Beyond basic text generation, LiteRT-LM provides built-in support for multi-modal inputs including vision and audio, enabling developers to build sophisticated on-device AI applications. The framework also includes function calling and tool use APIs, allowing agentic workflows where on-device models can invoke external tools and services without cloud roundtrips. A streaming API delivers token-by-token output for responsive user experiences, while the underlying C++ interface gives advanced developers full control over custom inference pipelines.

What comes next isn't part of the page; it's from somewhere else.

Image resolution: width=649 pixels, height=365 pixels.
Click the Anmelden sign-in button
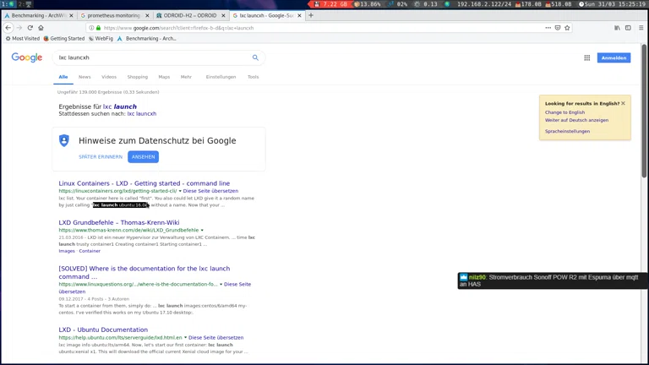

LiteRT-LM works with Gemini Nano models available through Google AI Edge and supports quantized model formats optimized for constrained hardware. The framework handles model loading, memory management, and hardware-specific optimizations automatically, abstracting away the complexity of running LLMs on diverse device configurations. As an open-source project maintained by Google AI Edge, it receives regular updates aligned with Android and Chrome platform releases. For developers building privacy-sensitive, offline-capable, or latency-critical AI features, LiteRT-LM provides a battle-tested path from prototyping to production-scale edge deployment.